## Given entries
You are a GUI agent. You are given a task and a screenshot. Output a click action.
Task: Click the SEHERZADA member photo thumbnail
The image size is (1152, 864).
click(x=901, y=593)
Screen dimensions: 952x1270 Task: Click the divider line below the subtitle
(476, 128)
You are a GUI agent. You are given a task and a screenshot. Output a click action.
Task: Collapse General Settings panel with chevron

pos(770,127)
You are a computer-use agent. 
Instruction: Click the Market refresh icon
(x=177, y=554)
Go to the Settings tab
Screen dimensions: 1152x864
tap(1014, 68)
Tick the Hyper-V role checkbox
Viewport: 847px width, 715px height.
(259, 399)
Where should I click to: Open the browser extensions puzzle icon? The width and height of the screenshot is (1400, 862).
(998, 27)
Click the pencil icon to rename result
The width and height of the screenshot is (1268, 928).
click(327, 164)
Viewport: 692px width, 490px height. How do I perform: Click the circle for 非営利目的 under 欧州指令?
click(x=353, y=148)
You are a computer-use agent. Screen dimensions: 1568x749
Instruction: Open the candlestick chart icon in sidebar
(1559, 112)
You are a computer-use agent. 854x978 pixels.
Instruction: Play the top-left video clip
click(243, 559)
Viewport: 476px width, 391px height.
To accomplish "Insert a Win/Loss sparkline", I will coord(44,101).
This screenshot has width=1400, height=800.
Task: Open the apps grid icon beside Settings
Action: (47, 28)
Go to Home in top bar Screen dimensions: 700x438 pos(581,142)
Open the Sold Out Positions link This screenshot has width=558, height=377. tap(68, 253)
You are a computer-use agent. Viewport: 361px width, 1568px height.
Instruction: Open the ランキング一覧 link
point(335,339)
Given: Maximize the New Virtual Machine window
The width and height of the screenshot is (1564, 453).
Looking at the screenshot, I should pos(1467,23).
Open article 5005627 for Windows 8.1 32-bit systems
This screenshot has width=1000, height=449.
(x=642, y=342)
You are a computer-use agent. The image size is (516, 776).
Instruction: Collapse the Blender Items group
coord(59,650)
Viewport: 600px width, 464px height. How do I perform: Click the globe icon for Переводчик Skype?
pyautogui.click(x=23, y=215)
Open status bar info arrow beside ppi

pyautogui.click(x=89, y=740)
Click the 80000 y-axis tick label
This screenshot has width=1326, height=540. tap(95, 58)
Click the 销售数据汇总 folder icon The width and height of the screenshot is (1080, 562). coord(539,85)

## Task directions
The answer should be nothing but the number of lines above that contain "computer".

## Written answer
5